- Supreme Court of Canada

Hearing: May 28, 1997 Judgment: October 31, 1997
- Full case name: City of Longueuil v. Michèle Godbout
- Citations: [1997] 3 S.C.R. 844, 152 D.L.R. (4th) 577, C.R.R. (2d) 1
- Docket No.: 24990
- Prior history: ruled in favor of respondent, [1989] R.J.Q. 1511 (QC.C.S.), 48 M.P.L.R. 307, 12 C.H.R.R. D/141; repealed on appeal, [1995] R.J.Q. 2561 (QC.C.A.), 31 M.P.L.R. (2d) 130, [1995] Q.J. Nos. 686 and 874 (QL), 1995 CanLII 4750
- Ruling: For Godbout. Appeal and cross-appeal dismissed.

Court membership
- Chief Justice: Antonio Lamer Puisne Justices: Gérard La Forest, Claire L'Heureux-Dubé, John Sopinka, Charles Gonthier, Peter Cory, Beverley McLachlin, Frank Iacobucci, John C. Major

Reasons given
- Majority: La Forest J. (paras. 15-111), joined by L’Heureux-Dubé and McLachlin JJ.
- Concurrence: Major J. (paras. 1-14), joined by Lamer C.J. and Sopinka J.
- Concurrence: Cory J. (paras. 112-119), joined by Gonthier and Iacobucci J.

Laws applied
- Quebec Charter of Human Rights and Freedoms; Brasserie Labatt ltée v. Villa, [1995] R.J.Q. 73

= Godbout v Longueuil (City of) =

Godbout v Longueuil (City of), [1997] 3 S.C.R. 844 is a leading Supreme Court of Canada decision where the Court found that the city of Longueuil's requirement that all permanent employees of the city must reside within the municipality was in violation of the Quebec Charter of Human Rights and Freedoms.

==Background==
Michèle Godbout was hired as a dispatcher for the Longueuil police force. As part of her employment she was required to sign a declaration that she would reside within the city and if she were to move outside of the city her employment would be terminated without notice. Initially she had lived within the city but soon bought a house in the nearby town of Chambly. When she refused to move back in she was fired.

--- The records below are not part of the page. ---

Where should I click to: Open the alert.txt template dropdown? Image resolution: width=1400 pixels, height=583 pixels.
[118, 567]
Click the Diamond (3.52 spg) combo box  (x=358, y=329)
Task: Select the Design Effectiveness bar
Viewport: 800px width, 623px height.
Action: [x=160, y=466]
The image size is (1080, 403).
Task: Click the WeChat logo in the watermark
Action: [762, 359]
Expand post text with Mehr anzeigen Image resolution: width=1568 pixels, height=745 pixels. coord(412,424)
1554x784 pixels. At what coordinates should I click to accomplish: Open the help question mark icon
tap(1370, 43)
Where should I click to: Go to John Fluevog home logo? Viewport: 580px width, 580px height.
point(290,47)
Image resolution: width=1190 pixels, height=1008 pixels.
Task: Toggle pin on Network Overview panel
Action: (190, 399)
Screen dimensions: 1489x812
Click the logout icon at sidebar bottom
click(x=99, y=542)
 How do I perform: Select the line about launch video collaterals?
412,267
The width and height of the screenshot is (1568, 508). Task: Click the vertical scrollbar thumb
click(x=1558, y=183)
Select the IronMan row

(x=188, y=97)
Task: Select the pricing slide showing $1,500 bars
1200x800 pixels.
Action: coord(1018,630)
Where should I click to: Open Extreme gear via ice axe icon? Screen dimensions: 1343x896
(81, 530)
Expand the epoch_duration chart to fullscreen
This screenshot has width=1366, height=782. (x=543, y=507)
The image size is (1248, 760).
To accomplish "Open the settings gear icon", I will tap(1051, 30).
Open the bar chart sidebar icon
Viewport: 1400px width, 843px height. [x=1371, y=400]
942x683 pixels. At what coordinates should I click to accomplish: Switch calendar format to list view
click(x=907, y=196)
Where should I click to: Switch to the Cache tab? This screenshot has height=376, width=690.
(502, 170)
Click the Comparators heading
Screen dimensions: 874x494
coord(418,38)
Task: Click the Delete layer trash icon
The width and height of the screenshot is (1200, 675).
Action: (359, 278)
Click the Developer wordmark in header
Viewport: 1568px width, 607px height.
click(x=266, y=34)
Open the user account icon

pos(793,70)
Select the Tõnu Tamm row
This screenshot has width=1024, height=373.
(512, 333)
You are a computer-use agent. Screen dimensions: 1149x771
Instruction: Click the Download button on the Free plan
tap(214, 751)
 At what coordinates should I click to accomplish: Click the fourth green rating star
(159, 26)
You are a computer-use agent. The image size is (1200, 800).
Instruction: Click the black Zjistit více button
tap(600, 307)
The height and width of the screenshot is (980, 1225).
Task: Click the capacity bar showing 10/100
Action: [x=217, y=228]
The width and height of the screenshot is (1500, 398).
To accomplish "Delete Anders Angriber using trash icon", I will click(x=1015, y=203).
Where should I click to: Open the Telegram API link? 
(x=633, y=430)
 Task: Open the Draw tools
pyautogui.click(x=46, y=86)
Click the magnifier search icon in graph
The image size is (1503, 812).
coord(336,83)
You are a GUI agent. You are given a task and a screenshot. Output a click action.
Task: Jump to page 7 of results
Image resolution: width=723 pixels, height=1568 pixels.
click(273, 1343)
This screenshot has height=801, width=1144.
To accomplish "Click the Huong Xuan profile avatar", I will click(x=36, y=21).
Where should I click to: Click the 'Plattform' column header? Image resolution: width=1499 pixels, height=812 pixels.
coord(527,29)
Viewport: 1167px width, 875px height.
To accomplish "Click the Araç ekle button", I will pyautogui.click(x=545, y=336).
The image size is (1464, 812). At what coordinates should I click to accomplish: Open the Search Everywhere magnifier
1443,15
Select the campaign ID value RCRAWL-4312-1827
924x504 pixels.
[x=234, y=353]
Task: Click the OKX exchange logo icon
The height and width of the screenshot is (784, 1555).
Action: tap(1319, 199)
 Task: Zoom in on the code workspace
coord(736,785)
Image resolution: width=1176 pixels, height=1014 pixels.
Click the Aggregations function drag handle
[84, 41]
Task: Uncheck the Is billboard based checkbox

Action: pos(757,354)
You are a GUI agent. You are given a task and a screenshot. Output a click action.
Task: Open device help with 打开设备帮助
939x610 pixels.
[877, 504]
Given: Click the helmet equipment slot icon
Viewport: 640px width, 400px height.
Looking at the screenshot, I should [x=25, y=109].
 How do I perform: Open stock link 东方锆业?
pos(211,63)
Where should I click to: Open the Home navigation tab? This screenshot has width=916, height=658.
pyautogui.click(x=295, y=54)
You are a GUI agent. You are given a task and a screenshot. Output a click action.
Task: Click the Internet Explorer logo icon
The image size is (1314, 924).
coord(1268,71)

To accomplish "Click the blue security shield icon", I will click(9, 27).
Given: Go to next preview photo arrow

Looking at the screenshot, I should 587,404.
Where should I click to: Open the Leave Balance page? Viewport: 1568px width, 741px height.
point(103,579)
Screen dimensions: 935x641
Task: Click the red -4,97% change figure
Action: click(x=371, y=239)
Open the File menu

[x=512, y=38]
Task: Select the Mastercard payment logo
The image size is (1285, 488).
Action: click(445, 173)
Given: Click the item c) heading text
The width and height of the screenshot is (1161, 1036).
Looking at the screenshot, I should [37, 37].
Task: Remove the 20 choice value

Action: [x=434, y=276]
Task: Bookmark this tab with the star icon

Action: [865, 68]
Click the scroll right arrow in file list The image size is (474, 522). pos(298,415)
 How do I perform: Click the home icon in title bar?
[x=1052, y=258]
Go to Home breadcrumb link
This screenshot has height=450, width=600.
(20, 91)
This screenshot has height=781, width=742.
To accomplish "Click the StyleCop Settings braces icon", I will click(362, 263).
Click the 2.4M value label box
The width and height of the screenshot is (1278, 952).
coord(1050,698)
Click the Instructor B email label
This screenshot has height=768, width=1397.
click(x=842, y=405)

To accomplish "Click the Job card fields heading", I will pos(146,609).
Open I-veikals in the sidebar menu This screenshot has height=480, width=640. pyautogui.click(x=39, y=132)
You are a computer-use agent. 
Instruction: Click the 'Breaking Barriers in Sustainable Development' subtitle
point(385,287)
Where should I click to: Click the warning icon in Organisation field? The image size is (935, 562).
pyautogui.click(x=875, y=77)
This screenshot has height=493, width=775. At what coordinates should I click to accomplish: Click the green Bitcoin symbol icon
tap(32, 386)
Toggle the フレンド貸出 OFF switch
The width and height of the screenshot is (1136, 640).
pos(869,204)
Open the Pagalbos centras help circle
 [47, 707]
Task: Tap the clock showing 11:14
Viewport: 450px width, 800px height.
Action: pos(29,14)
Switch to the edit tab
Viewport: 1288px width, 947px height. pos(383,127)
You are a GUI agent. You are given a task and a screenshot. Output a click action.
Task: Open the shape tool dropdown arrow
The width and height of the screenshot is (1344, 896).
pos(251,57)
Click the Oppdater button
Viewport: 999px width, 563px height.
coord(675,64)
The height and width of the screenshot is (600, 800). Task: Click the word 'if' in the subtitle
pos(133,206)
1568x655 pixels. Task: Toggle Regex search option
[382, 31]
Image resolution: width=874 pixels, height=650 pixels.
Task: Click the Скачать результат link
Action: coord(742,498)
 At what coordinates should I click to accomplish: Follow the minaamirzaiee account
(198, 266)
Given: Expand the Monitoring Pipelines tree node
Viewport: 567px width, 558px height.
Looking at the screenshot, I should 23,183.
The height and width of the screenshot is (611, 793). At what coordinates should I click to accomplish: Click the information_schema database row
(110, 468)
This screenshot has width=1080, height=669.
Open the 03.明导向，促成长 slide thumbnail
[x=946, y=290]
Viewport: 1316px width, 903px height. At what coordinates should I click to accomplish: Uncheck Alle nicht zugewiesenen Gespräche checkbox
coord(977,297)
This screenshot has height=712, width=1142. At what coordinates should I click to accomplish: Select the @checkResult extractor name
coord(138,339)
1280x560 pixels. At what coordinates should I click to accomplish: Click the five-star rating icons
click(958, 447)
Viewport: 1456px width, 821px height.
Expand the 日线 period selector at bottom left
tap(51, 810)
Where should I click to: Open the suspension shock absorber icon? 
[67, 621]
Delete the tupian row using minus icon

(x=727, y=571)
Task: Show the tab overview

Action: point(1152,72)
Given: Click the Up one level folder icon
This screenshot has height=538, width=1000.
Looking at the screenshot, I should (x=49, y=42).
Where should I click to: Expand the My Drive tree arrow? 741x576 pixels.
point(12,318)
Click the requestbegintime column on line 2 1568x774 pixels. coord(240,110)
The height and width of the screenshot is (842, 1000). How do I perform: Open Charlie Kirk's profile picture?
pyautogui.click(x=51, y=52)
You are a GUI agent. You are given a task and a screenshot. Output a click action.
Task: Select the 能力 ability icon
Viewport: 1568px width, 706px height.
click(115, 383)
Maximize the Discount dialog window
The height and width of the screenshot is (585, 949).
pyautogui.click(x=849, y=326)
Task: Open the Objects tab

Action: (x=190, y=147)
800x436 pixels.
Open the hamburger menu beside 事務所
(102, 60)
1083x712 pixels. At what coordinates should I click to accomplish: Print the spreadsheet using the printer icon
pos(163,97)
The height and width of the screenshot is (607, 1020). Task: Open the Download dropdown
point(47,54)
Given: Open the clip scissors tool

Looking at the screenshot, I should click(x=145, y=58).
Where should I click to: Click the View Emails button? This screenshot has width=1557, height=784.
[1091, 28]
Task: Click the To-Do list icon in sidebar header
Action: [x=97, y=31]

Before the Superior Court of Quebec, the parties argued primarily as to whether the Quebec Charter of Human Rights and Freedoms and the Canadian Charter of Rights and Freedoms applied in this case. Judge Turmel ruled that because the employment contract constituted a matter of private law between an employer (here the city of Longueuil) and an employee, neither charters applied, in so far as such rights as granted by the charters can, under civil law be willingly waived by contract.

==Reasons of the court==
Justice La Forest, writing for the Court in a plurality opinion, held that the restriction on residency was unconstitutional.

La Forest found that the selection of a place of residence was within the meaning of "private life" which is protected under section 5 of the Quebec Charter. He held that the city could not justify the infringement under section 9.1 of the Charter, which allows for limitations on the scope of rights.

La Forest also considered the question of whether the Canadian Charter applied to municipalities. He found that it did as they were government entities. He noted that municipalities were run by elected officials and were accountable to the public, they had the power to collect taxes, and they had the power to make laws which they derived from the provincial government. In addressing the municipality's argument that the residency requirement was merely a private employment contract and not a governmental function, La Forest J. found that once a body is labelled governmental, that body cannot use colourable devices or organize activities to avoid Charter responsibility.

La Forest further considered the validity of the law under section 7 of the Canadian Charter. He identified section 7 as protecting personal autonomy which includes the choice of selecting one's home. At no time did Godbout waive that right, even in signing the employment contract that contained the residency restriction. He further found that the restriction did not conform to the principles of fundamental justice as there was no compelling reason to have such a restriction.

Justice La Forest's decision on the Canadian Charter (joined by L’Heureux-Dubé and McLachlin JJ.) does not have legal force, as the six other justices declined to consider the s.7 claim, after likewise finding that the Quebec Charter was violated.